Pharmacotherapy of Glaucoma in a Nutshell According to the Latest Recommendations of the European Glaucoma Society
The European Glaucoma Society published its latest, 5th version of recommendations for the treatment of glaucoma in 2021. The following text, based on these recommendations, focuses in a nutshell on the basic principles of pharmacotherapy for this disease according to current knowledge.
Introduction
Glaucoma, also known as green cataract, is a disease characterized by increased intraocular pressure (IOP) along with changes in the internal structures of the eye and damage to the optic nerve, which can lead to visual impairments. The essence of therapy is to reduce IOP to an optimal level, usually through medication in the form of eye drops. In addition to pharmacotherapy, patients are advised to maintain a healthy lifestyle (without alcohol and smoking) and pay attention to the treatment of any additional conditions (such as hypertension, hypotension, or diabetes).
Basic Principles of Glaucoma Pharmacotherapy
Treatment is considered effective if the reduction in IOP is comparable with published results for the given medication on a similar population. The highest reduction in IOP is achieved with prostaglandin analogs (PGAs), followed by non-selective beta-blockers, rho kinase inhibitors, alpha-adrenergic agonists, selective beta-blockers, and local carbonic anhydrase inhibitors.

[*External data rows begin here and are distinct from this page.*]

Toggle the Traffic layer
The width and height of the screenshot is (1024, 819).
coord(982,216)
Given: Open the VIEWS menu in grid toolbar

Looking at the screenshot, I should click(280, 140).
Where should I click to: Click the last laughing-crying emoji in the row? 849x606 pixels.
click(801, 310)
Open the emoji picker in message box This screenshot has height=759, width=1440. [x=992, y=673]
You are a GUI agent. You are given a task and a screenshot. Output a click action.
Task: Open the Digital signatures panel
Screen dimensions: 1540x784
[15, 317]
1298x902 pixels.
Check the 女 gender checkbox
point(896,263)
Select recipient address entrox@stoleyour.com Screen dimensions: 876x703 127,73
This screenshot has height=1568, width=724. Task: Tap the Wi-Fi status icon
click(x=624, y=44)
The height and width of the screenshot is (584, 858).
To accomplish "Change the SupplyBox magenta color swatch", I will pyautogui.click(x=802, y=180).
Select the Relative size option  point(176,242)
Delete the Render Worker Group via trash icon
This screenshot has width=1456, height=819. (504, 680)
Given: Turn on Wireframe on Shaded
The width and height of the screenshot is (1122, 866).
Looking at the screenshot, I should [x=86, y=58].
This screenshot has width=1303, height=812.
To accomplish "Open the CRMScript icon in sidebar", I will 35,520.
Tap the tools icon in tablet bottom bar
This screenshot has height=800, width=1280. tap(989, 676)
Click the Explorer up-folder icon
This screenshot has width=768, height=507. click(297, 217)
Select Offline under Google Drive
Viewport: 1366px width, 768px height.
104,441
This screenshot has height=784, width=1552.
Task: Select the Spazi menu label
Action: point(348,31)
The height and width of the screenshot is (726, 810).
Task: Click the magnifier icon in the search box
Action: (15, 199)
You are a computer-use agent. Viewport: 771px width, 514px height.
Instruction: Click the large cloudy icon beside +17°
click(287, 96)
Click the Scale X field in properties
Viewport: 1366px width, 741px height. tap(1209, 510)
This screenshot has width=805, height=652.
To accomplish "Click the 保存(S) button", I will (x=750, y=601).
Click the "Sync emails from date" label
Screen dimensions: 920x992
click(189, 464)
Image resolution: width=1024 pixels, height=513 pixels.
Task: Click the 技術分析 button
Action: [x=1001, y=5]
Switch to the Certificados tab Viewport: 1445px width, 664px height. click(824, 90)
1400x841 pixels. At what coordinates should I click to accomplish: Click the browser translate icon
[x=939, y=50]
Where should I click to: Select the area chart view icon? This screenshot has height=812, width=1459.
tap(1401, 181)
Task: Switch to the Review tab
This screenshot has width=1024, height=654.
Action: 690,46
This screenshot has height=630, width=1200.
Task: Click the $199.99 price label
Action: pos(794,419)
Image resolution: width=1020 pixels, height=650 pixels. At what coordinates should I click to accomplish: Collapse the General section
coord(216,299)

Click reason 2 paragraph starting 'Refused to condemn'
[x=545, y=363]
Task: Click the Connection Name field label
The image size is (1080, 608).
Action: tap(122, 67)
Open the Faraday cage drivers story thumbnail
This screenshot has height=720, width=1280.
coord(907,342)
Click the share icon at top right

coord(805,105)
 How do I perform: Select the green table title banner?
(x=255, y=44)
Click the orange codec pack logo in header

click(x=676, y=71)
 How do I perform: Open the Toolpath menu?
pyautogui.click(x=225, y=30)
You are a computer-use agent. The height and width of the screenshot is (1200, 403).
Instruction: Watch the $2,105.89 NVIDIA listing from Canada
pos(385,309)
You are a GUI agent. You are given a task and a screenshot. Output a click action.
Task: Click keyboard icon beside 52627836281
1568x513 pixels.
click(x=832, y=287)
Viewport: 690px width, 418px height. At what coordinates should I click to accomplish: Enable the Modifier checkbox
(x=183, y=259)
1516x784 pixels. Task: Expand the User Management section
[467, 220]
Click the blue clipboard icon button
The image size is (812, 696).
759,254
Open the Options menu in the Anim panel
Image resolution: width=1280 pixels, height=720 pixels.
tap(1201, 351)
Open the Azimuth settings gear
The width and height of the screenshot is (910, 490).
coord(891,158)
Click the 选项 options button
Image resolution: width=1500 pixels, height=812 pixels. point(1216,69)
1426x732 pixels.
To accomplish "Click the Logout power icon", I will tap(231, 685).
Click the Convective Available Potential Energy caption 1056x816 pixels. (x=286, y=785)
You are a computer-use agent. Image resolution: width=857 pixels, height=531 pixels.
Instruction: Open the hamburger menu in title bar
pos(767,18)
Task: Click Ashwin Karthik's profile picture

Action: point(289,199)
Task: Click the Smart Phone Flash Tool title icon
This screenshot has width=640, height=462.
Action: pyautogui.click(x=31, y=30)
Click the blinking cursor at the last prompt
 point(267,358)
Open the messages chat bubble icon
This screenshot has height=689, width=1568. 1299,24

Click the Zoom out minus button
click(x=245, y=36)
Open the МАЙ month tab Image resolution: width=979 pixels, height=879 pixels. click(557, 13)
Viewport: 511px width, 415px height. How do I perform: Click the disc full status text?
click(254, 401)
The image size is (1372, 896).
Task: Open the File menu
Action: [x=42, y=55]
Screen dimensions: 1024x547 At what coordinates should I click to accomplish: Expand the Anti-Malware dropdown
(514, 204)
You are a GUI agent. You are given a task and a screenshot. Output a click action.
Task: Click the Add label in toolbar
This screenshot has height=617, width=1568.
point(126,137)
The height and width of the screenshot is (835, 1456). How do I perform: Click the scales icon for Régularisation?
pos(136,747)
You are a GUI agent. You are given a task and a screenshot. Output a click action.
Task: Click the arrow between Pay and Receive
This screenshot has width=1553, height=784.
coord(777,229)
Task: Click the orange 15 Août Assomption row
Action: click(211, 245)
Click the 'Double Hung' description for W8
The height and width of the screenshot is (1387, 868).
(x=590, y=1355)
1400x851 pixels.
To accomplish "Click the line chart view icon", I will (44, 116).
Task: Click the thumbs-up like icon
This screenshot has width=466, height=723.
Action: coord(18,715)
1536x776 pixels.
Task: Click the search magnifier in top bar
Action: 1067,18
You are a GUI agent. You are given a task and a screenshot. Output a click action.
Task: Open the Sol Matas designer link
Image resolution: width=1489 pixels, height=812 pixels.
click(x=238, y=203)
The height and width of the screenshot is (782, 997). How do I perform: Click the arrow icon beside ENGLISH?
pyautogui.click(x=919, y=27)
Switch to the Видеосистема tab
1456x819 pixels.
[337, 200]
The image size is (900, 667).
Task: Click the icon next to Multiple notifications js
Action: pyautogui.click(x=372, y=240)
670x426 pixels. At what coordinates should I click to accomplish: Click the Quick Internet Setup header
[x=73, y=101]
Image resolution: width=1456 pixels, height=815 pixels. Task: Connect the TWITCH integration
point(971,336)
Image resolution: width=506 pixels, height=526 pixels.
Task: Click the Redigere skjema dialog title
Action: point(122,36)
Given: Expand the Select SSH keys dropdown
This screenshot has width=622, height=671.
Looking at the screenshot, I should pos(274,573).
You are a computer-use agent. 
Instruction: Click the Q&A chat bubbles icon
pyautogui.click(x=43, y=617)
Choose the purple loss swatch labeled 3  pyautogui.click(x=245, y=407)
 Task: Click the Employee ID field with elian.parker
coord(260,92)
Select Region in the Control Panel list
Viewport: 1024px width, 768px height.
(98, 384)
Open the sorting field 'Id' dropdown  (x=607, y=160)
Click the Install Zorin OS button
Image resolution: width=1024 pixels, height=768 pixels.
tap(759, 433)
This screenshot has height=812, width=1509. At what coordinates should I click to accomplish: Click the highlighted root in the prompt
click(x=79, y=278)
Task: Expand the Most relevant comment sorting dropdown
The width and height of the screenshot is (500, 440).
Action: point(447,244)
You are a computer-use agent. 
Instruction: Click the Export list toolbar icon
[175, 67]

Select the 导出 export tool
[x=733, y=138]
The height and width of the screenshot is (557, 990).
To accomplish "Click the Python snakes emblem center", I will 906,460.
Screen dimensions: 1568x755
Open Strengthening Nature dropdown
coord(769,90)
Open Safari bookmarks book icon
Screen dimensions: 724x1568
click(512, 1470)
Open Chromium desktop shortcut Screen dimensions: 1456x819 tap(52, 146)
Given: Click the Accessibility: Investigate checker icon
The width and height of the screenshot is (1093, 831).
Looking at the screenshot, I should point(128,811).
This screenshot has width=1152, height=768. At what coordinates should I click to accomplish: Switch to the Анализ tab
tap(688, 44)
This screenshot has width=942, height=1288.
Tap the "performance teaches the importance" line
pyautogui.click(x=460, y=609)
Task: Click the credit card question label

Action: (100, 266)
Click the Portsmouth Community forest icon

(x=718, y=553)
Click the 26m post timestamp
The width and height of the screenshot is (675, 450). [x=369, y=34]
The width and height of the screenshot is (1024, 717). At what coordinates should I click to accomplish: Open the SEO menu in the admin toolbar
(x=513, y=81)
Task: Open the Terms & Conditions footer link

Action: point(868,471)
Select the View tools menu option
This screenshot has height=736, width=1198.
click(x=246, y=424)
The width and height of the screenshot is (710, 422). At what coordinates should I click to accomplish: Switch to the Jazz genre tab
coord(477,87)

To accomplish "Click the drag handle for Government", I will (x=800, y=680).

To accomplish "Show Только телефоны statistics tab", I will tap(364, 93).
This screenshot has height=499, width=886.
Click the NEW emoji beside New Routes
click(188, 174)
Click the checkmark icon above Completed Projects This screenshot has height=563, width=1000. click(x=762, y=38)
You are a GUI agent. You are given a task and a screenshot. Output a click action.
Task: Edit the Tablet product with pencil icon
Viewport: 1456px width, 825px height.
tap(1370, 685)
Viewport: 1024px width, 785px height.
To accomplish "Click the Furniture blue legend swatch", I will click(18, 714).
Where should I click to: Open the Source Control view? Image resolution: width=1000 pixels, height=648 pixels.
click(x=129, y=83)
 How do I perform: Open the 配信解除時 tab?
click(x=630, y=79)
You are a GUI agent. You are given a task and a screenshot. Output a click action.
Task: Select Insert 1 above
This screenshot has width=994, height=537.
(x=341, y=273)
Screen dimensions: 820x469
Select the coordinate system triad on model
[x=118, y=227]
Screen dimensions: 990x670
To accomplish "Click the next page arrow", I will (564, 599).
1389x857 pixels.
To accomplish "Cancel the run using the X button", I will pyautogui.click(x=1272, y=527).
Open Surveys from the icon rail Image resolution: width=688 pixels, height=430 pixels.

According to the mechanism of action, preparations indicated for the treatment of glaucoma are divided into three groups: substances that reduce the production of intraocular fluid, substances that influence the outflow of intraocular fluid, and substances that act osmotically.
Initiating Treatment with Monotherapy
To minimize the occurrence of side effects, the smallest amount of medication necessary to achieve the desired therapeutic response should be administered. Monotherapy is recommended as the initial approach. When choosing a medication, consider not only the effectiveness of the preparation and target IOP but also systemic contraindications (allergies, respiratory diseases, arrhythmias, concomitant medication), the eye surface (with a possible preference for preservative-free preparations), associated eye diseases, and also estimated patient adherence to treatment, quality of life, and medication cost. The effect of therapy depends on the untreated IOP; a greater reduction occurs in patients with higher untreated IOP values.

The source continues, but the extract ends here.